## WHAT TO WORK ON:
Using the data below, return every line that holds the word "computer".

## DATA PROVIDED:
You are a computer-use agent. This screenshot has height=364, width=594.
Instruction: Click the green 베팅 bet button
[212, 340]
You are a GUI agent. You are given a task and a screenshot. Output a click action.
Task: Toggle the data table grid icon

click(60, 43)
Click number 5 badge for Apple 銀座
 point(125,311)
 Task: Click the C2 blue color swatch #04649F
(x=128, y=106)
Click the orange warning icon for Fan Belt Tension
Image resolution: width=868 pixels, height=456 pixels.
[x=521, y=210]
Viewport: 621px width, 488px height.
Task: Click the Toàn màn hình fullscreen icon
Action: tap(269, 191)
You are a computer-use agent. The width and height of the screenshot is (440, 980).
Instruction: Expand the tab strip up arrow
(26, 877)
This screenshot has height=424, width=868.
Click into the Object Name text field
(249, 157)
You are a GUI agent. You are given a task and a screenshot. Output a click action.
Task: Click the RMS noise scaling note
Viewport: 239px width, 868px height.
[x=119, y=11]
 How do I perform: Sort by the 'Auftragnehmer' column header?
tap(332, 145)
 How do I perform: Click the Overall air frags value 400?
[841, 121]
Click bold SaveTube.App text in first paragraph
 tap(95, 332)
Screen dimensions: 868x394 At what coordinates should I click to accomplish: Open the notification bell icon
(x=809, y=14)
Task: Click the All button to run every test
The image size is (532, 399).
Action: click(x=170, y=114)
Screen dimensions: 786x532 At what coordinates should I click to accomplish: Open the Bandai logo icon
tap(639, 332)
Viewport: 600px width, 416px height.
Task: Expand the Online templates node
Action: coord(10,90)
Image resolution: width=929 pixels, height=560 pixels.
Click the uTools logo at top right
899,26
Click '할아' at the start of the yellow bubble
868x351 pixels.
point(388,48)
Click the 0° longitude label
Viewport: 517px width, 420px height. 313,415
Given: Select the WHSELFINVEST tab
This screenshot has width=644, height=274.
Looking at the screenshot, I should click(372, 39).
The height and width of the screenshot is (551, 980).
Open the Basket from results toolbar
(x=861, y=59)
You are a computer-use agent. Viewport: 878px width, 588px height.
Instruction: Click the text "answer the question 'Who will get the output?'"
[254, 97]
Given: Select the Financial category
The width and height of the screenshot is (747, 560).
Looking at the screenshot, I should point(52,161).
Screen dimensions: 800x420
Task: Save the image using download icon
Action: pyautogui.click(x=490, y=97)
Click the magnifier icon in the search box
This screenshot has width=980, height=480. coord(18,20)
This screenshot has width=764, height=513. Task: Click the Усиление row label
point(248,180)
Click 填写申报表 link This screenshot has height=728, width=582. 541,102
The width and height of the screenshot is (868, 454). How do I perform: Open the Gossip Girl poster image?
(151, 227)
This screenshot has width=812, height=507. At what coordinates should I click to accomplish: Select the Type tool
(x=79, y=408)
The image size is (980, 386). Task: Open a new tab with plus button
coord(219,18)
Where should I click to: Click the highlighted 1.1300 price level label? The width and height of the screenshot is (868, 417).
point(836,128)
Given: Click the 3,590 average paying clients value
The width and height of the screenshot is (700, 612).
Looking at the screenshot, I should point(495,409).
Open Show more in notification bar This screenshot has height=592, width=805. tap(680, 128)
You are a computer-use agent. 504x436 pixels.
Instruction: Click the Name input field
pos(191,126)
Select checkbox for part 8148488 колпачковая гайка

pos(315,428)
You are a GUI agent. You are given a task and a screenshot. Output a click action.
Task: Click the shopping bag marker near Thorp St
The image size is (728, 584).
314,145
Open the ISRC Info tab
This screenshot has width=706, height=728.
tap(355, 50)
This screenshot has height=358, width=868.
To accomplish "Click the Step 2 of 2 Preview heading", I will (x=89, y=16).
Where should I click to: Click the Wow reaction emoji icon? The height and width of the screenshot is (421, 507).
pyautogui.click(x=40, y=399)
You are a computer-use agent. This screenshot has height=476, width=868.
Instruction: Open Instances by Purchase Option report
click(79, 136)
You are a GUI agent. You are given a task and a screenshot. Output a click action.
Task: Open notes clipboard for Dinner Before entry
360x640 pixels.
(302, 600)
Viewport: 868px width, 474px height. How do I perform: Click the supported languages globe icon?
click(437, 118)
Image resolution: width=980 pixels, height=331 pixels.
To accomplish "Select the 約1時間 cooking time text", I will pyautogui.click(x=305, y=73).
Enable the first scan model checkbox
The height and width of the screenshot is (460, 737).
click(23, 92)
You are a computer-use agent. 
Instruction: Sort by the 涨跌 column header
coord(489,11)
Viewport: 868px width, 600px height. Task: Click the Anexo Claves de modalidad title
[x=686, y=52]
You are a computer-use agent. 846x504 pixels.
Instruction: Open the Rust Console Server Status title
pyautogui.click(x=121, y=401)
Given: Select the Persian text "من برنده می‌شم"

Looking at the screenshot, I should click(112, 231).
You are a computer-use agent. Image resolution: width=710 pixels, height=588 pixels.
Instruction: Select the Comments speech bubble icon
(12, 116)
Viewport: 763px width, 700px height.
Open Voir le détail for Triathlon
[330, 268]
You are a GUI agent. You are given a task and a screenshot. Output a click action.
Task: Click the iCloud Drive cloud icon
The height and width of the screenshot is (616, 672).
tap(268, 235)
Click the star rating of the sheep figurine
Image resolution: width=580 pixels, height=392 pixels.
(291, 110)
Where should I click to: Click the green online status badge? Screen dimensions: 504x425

## RESPONSE TO THE EXERCISE:
You are a computer-use agent. This screenshot has height=364, width=594.
You are a computer-use agent. The width and height of the screenshot is (440, 980).
You are a computer-use agent. Viewport: 878px width, 588px height.
You are a computer-use agent. 504x436 pixels.
You are a computer-use agent. This screenshot has height=476, width=868.
You are a computer-use agent. 
You are a computer-use agent. 846x504 pixels.
You are a computer-use agent. Image resolution: width=710 pixels, height=588 pixels.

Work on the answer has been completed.